Mercredi dernier, Padraig Harrington ne croyait pas trop en ses chances. Non seulement de gagner l'Omnium britannique, mais tout simplement d'y participer.

Mis à jour le 21 juill. 2008
Paul Journet

Blessé au poignet droit, le champion défendant n'avait joué que 9 trous la veille, et osé trois élans complets dans toute sa journée.

«C'était finalement une bonne distraction, racontait l'Irlandais hier à ABC, tout souriant quelques minutes après sa victoire. Ça m'a permis de me reposer avant le début du tournoi. Et aussi, personne ne me posait de questions sur la défense de mon titre. L'année prochaine, il faudra que je trouve des moyens similaires pour enlever la pression.»

Cette pression, l'Irlandais de 36 ans n'a pas semblé trop la ressentir hier. Il a commencé sa journée à +4, deux coups derrière le meneur, Greg Norman. C'est toutefois Harrington que les preneurs au livre favorisaient (3 contre 1), devant Norman (4 contre 1).

Ces probabilistes ont vu juste. Dès le début de la ronde, Harrington a prouvé que l'expérience ne se résume pas à la somme d'années vécues. C'est aussi ce qu'on a appris de ces années.

Harrington jouait comme le vétéran. Conservateur, il optait souvent pour un fer du tertre de départ.

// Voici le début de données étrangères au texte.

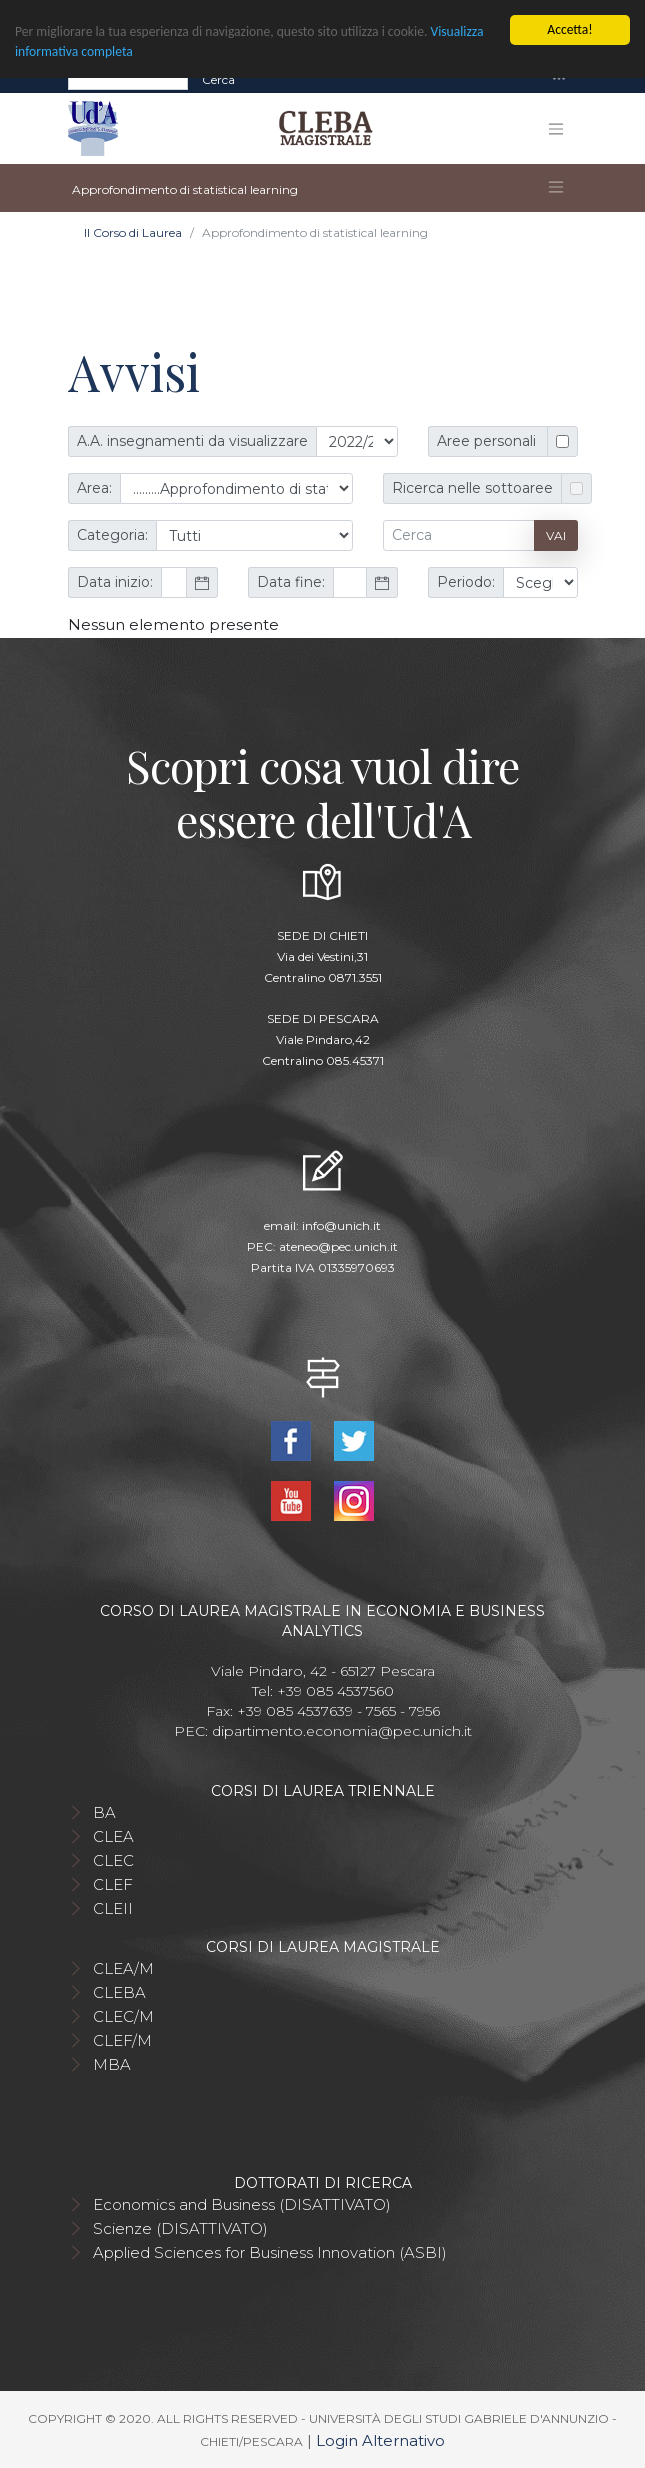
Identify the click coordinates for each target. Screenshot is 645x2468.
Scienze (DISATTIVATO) (180, 2228)
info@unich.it (341, 1225)
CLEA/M (123, 1968)
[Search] (128, 79)
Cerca (218, 78)
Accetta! (569, 29)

Pourtant meneur, Norman s'obstinait à sortir son bois 1. Et labourait ensuite le foin du Royal Birkdale avec ses fers.

Après quatre bogueys en six trous, Harrington devançait le Requin. «Je me sentais très bien mentalement aujourd'hui. J'ai aussi frappé de bons coups toute la journée, à part au septième», expliquait-il.

Harrington joue lentement, cale de longs roulés pour sauver la normale et marche bizarrement en se dandinant de gauche à droite, les yeux rivés au sol. Le genre d'adversaire qui énerve.

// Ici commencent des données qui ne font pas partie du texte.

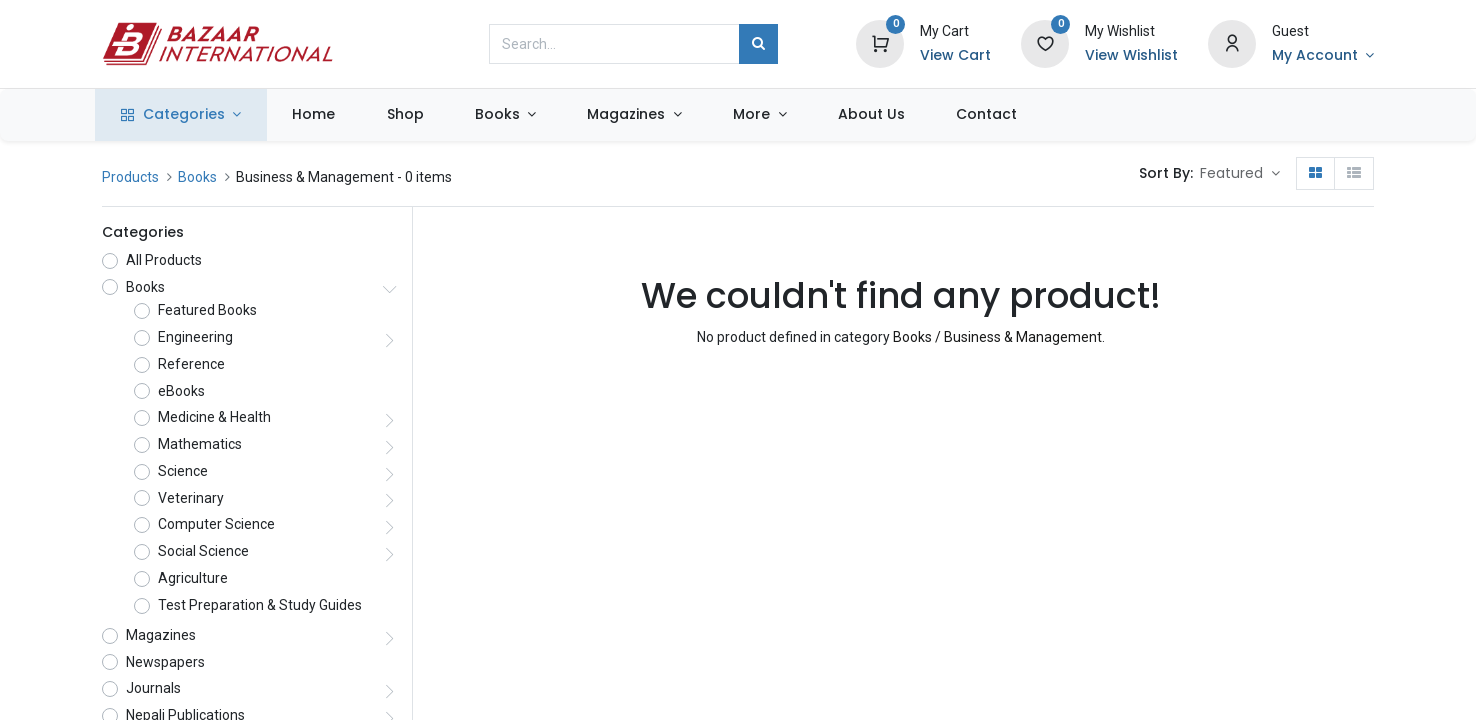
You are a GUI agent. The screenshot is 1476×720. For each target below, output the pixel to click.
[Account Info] (1323, 56)
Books (197, 177)
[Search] (758, 44)
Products (130, 177)
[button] (1240, 174)
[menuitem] (321, 115)
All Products (164, 260)
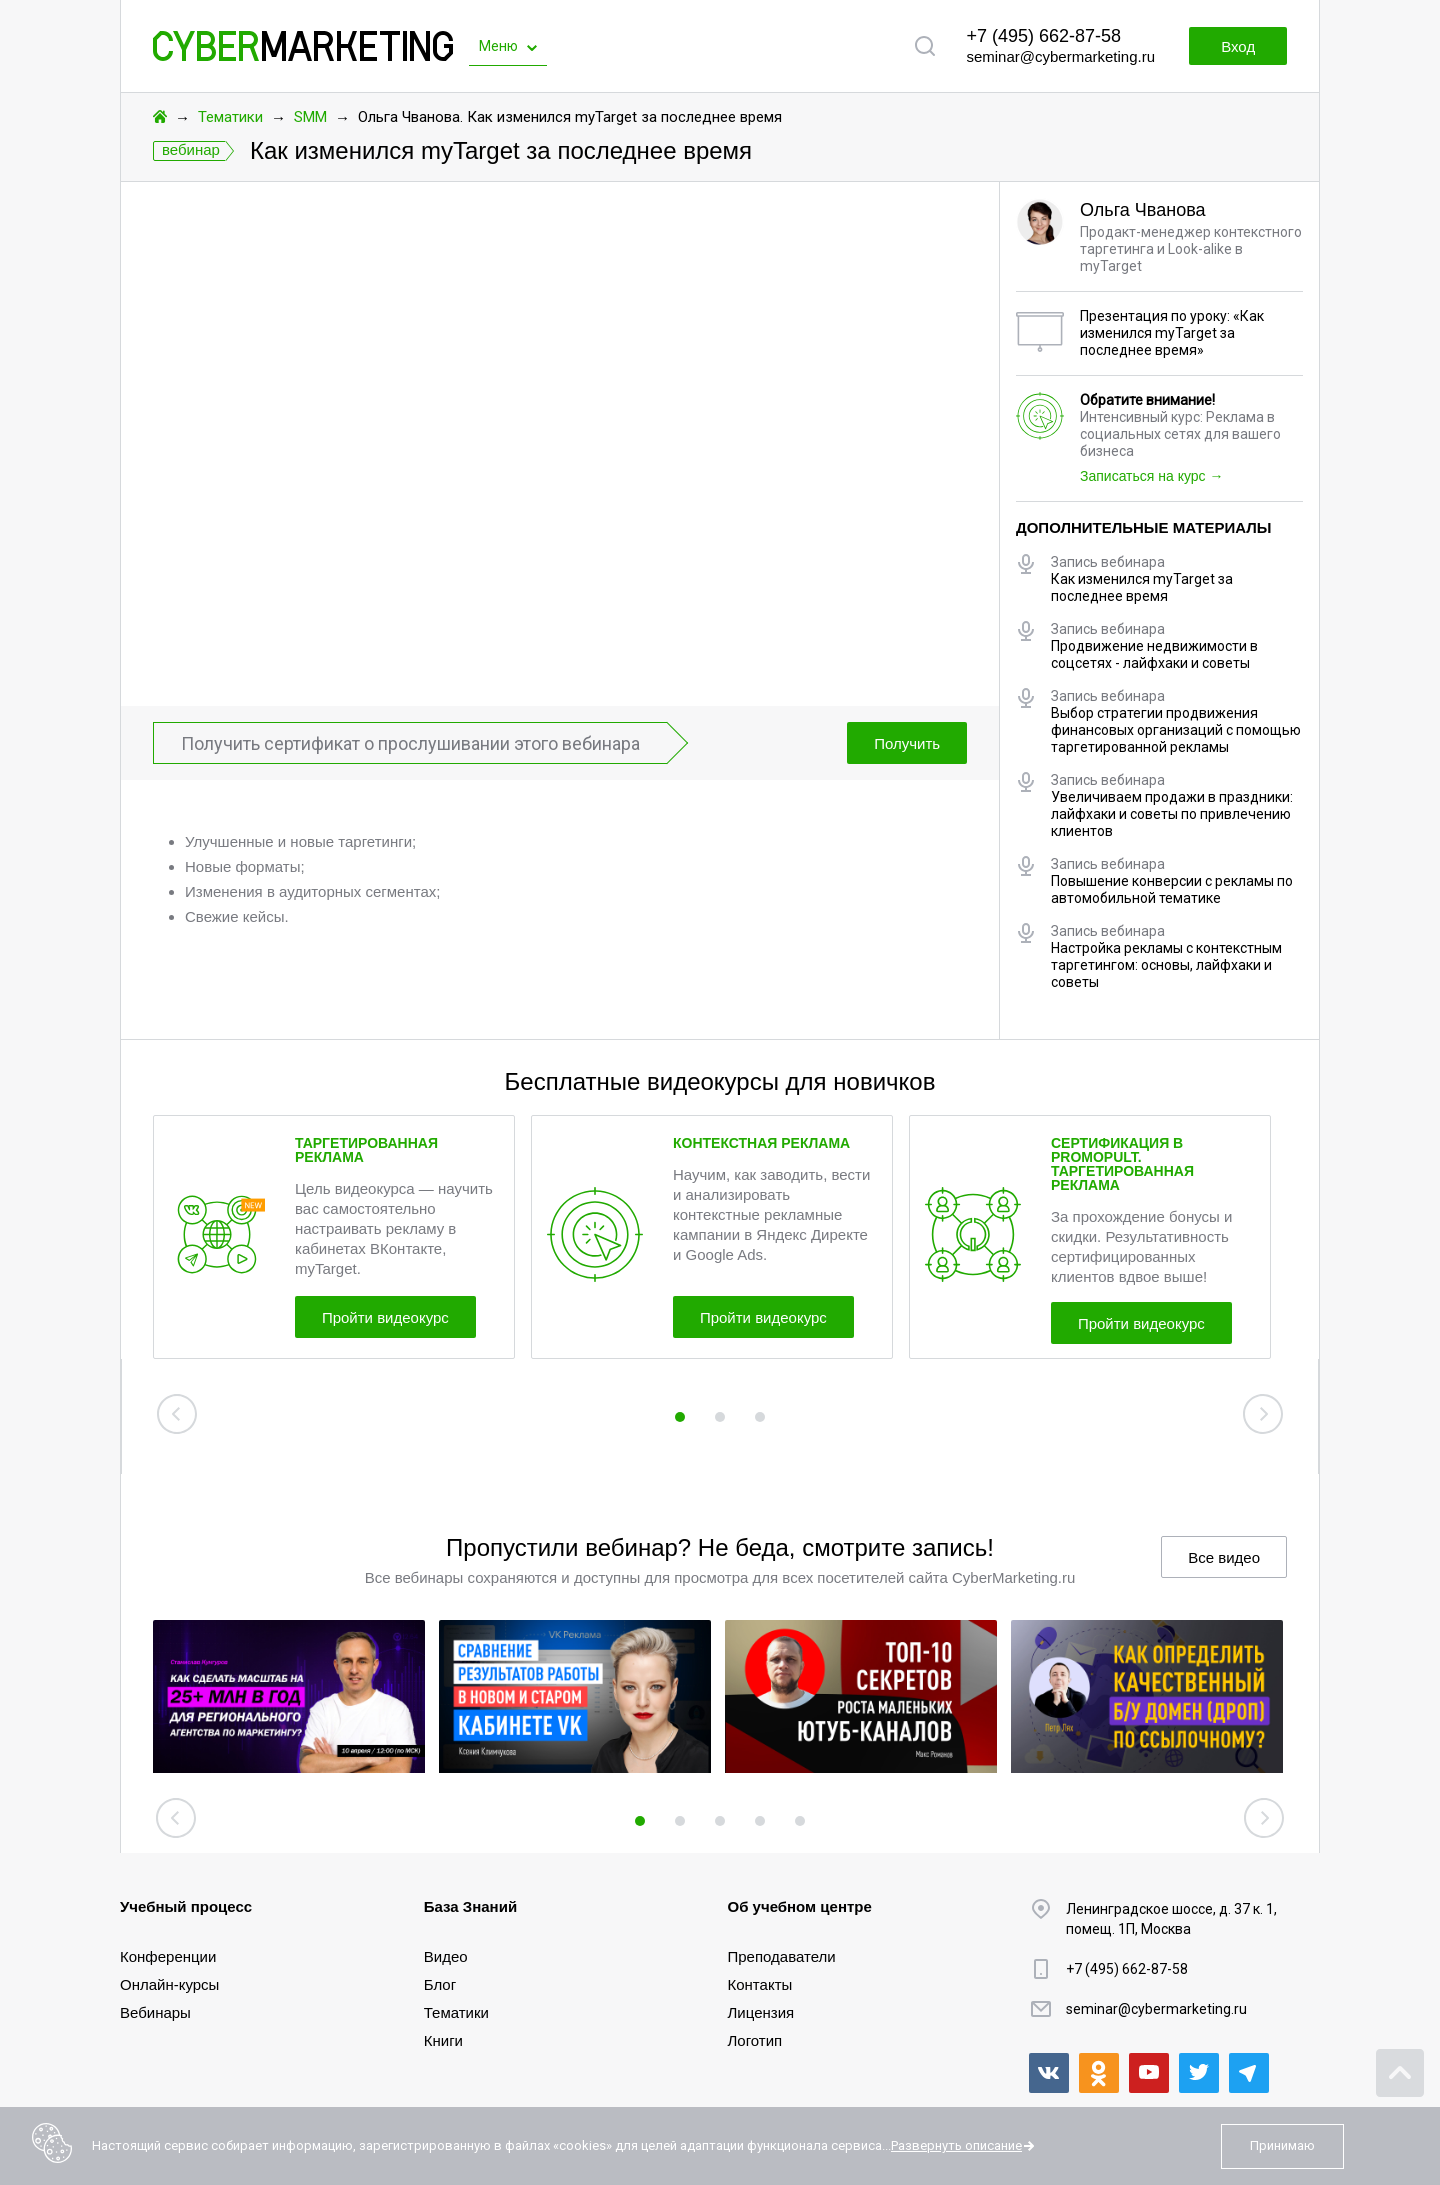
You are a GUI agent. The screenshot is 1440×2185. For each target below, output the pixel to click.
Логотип (755, 2040)
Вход (1238, 46)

Sa victoire, il l'a aussi méritée avec un remarquable 32 sur le neuf de retour, incluant un aigle à son avant-dernier trou. Ce coup de grâce: un bois 5 de 270 verges, sur une pente descendante avec des vents de gauche à droite soufflant à environ 60 km/h, logé à seulement trois pieds. Sûrement un des meilleurs coups de sa carrière.

«Dès que je l'ai frappé, mon cadet m'a dit: «Beau coup!» Je savais que c'était spécial, car il ne lance jamais ce genre de commentaires.»

Quelques secondes plus tard, on commençait à graver son nom sur le Claret Jug. Mais Harrington restait alerte. Car la catastrophe n'est jamais loin à l'Omnium britannique. L'année dernière à Carnoustie, il envoyait deux balles à l'eau à son 72e trou. Double boguey. Par chance, Garcia cafouillait aussi, et lui permettait de disputer une prolongation.

«C'est seulement quand mon coup de départ (bois 3) a levé dans les airs au 18e que j'ai commencé à respirer. (...) J'ai prouvé à Carnoustie qu'on n'a jamais assez de coups d'avance sur le dernier trou», blaguait-il après sa ronde.

Norman brisé, encore

À 53 ans, Greg Norman avait la chance de devenir le plus vieux champion d'un majeur. Pour une septième fois en huit occasions, il a plutôt perdu un majeur qu'il menait après 54 trous.

"Bien sûr, je peux être démoli par cette expérience. Mais je peux aussi choisir d'être grandi", expliquait-il après sa ronde à ABC.

De son propre aveu, il jugeait ses chances "presque nulles" à l'aube du tournoi. Puis plus le temps avançait, plus on avait l'impression de revoir le meilleur et le pire du Requin des jeunes années. Celui qui mène, et aussi celui qui prend beaucoup de risques, plisse la lèvre inférieure et bloque la balle sous pression.

L'échec doit laisser un goût amer dans sa bouche. Après des décennies à essayer de dominer le golf, l'homme d'affaire nouvellement marié est confronté une fois de plus à cette angoissante question: et si?

Ian Poulter, lui, garde la tête haute. L'Anglais érige peut-être la métrosexualité en vertu avec son accoutrement, mais avec ses bâtons, il se bat comme un Néandertal.

Poulter s'exerce souvent en écoutant de la musique. Hier, il semblait entendre Final Countdown en fin de parcours. Les poings serrés, les couteaux dans les yeux, il a retranché trois coups à la normale dans ses 14 derniers trous. Après des roulés de 20 pieds au 16e et au 18e, son cumulatif de +7 le plaçait en tête au pavillon. Les prouesses de Harrington l'ont finalement relégué au deuxième rang. Mais contrairement à Norman, il lui reste encore plusieurs chances.